Father Niall Molloy (14 April 1933 - 8 July 1985) was a Catholic priest who was killed in mysterious circumstances in Kilcoursey House in Clara, County Offaly, the home of Richard and Therese Flynn. When the Garda Síochána arrived, they found that there were signs of violence in Flynn's bedroom and that there was a large bloodstain on the carpet. The priest died the day after the wedding of the Flynns' daughter Maureen. Flynn was charged with manslaughter and with actual bodily harm, but the judge at his trial, a family friend, directed the jury to give a 'not guilty' verdict. In 2011, a medical examination of brain tissue kept after the original post-mortem revealed that there was a high probability that the priest was alive up to six hours after the initial attack and therefore may have lived if medical help had been summoned. Molloy was parish priest of Castlecoote, County Roscommon at the time of his death.

==Transport==
Clara railway station opened on 3 October 1859, and located beside Railway View Housing Estate. It is on the main Dublin to Ballina / Westport / Galway railway line. Clara was once a railway junction, with a branch to Streamstown on the now disused Athlone–Mullingar link. There was also a railway junction west of Clara serving the Banagher branch line.
Clara is also served by the M6 Dublin/Galway motorway with junction 6 less than 5 minutes drive from the town centre.
In 2008 there was a proposal for a small regional airport in the area, which later fell through

==Sport==
Clara's local GAA club is involved in Gaelic football and hurling from under 8 to senior level. Clara also has a soccer club and an athletic club. The town has two swimming pools, a pitch and putt club, and a powerlifting club. A golf driving range is located in the town also with the Esker Hills golf club located just outside the town. There is a local equestrian centre and sports centre also.
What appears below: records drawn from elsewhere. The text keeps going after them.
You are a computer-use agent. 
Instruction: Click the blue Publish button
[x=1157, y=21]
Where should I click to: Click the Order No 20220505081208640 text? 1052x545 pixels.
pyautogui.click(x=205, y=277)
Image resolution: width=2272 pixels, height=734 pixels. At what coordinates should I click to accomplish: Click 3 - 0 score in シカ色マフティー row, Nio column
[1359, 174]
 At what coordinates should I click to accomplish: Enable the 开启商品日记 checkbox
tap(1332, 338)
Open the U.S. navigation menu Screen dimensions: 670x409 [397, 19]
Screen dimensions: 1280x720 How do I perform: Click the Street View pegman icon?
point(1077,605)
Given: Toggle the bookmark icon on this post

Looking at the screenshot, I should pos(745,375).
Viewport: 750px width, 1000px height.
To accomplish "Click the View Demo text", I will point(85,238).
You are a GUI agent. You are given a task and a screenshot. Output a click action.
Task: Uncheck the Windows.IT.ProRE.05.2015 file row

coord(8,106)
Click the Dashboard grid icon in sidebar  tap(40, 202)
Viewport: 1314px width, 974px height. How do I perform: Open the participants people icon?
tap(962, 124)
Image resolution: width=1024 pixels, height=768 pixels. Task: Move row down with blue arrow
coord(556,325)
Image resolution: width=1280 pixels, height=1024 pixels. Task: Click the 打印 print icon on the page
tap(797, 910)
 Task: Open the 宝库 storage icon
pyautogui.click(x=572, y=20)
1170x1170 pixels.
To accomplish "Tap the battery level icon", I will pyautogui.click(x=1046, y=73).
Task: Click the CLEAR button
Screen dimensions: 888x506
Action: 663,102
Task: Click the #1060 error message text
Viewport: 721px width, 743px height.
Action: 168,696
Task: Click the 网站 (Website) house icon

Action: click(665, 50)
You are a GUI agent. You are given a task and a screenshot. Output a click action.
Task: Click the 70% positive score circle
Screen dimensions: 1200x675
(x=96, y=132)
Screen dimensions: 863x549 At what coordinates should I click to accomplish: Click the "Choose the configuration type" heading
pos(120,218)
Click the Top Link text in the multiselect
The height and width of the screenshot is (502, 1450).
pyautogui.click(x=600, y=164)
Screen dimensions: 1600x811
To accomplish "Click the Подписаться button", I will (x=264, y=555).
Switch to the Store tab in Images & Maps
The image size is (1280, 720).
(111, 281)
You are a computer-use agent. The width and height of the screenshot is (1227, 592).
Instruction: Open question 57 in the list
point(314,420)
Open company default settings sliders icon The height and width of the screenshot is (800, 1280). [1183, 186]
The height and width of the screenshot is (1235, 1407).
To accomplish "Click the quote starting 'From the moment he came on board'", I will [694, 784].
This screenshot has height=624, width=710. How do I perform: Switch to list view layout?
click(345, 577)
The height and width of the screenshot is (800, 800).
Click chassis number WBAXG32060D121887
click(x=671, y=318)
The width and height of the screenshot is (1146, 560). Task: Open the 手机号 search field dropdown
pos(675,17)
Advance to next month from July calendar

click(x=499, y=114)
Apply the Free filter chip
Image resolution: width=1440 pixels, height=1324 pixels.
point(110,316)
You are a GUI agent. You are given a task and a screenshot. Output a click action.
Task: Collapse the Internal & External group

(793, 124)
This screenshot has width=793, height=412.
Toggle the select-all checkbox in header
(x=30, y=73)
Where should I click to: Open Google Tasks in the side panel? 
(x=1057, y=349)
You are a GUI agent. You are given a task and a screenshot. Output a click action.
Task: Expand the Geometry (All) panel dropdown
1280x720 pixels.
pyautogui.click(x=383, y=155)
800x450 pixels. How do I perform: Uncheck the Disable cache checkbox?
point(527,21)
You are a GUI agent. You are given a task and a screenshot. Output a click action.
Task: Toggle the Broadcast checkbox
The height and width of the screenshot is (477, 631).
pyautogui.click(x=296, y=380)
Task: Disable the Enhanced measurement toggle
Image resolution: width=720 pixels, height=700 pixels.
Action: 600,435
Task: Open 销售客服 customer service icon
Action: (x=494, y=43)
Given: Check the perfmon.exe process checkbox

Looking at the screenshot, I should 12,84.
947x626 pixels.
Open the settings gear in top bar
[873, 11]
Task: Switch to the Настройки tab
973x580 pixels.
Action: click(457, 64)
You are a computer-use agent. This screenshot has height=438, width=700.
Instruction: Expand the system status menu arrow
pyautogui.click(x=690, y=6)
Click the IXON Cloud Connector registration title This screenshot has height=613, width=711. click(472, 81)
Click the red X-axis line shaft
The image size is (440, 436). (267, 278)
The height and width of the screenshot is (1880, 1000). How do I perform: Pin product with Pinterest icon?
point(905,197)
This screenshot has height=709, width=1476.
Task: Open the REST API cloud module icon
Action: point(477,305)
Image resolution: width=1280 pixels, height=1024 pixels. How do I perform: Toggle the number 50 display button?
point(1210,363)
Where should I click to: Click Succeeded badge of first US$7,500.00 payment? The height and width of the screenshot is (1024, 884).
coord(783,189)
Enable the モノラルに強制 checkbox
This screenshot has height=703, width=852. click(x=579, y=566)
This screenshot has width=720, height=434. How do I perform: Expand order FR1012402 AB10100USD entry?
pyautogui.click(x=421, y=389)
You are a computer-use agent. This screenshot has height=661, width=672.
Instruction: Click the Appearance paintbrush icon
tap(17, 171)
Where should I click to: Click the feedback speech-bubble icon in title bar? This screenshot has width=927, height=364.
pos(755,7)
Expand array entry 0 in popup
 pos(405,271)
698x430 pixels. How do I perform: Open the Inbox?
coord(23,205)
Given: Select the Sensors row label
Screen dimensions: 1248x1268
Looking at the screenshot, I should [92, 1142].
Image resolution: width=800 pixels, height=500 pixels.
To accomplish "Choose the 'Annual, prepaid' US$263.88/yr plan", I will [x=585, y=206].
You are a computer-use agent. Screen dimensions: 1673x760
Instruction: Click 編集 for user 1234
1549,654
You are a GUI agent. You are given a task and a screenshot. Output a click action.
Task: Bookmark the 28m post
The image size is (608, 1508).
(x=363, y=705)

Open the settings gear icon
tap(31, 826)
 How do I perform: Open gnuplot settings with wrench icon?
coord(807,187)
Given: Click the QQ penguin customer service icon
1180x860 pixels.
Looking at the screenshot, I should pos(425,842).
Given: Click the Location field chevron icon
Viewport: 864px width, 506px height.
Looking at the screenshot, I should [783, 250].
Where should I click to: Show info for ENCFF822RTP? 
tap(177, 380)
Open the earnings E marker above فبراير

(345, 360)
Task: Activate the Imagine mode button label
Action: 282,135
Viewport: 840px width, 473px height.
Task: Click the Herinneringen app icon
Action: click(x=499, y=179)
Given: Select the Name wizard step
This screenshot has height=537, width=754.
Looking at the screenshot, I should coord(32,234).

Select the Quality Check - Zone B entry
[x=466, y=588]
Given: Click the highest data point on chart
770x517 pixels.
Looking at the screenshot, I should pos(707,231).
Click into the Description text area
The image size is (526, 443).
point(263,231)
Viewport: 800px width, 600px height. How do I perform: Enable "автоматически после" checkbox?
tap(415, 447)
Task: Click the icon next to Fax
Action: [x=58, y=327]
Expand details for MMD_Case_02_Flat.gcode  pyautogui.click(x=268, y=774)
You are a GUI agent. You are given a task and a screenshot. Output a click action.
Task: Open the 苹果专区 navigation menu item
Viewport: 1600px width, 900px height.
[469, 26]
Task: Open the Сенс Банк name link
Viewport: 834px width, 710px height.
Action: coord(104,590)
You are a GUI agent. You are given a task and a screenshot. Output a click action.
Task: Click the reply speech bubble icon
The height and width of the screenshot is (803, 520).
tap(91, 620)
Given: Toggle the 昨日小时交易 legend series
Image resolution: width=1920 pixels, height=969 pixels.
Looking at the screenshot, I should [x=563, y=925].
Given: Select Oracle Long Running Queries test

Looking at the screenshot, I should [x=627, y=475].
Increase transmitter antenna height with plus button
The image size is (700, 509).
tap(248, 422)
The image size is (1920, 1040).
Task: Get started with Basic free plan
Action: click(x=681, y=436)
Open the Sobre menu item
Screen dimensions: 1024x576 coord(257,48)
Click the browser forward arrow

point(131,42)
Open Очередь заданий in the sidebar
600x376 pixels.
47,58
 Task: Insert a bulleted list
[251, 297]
== Special Area of Conservation ==

Two kilometres from the town centre lies Clara Bog, a raised bog which contains rare flora. It was considered for nomination as a UNESCO World Heritage Site.

The Clara Bog visitor centre is located beside the town's library.
A bog boardwalk (Accessible from Ballinough, off Tullamore road) is very popular with local walkers but is virtually unknown to visitors. The boardwalk allows walkers to safely cross the surface of the bog. A much shorter, but more accessible bog boardwalk is also located 2 km from Clara on the main Rahan road.

== Notable people==
- Sam Clyne, Vincentian priest and president of St Pat's, Drumcondra
- Brian Cowen, Taoiseach from 2008 to 2011.
- Brigid of Kildare, patron saint of the parish of Clara. The local Catholic church preserves a relic of the saint.
- Shane Lowry, professional golfer who won the 2009 Irish Open (as an amateur) and the 2019 Open Championship.
- Guglielmo Marconi (1874–1937), conducted some of his radiotelegraphy experiments in Clara.
- Vivian Mercier, literary historian.
- Declan Recks, television and film director.
- Placidus Timmons, OSF, Irish Catholic Franciscan missionary.